# [TASK]
Retrieve every line of the data holding the word "will".

-- RECORDS follows --

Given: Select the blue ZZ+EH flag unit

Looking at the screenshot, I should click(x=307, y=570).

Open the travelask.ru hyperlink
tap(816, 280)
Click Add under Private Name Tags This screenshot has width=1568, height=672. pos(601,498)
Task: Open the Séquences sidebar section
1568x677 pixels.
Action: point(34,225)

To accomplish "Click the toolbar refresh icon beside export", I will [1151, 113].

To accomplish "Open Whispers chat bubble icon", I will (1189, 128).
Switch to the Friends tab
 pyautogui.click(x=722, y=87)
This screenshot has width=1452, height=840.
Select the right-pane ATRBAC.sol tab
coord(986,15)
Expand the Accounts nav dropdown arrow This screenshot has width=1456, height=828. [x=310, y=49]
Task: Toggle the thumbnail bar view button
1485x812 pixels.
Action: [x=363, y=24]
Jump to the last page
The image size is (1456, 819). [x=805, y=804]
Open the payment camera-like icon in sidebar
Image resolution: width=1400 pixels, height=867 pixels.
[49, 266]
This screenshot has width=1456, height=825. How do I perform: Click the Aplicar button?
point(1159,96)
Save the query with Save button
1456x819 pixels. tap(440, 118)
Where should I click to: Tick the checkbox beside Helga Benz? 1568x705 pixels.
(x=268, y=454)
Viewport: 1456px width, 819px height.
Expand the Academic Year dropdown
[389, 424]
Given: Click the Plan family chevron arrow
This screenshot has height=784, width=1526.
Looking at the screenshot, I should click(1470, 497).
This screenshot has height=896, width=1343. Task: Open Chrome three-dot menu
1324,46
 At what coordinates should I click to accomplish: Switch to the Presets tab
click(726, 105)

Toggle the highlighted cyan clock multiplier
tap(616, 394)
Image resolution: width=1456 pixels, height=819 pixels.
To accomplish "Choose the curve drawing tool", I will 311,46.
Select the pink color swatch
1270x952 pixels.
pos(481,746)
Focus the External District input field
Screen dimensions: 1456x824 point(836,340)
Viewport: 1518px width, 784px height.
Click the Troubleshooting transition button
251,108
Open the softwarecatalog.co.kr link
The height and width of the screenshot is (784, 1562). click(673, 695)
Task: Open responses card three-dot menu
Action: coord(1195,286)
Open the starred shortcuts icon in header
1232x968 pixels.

-- RECORDS concluded --

# [RESULT OF THIS TASK]
To accomplish "Click the toolbar refresh icon beside export", I will [1151, 113].
To accomplish "Open Whispers chat bubble icon", I will (1189, 128).
To accomplish "Choose the curve drawing tool", I will 311,46.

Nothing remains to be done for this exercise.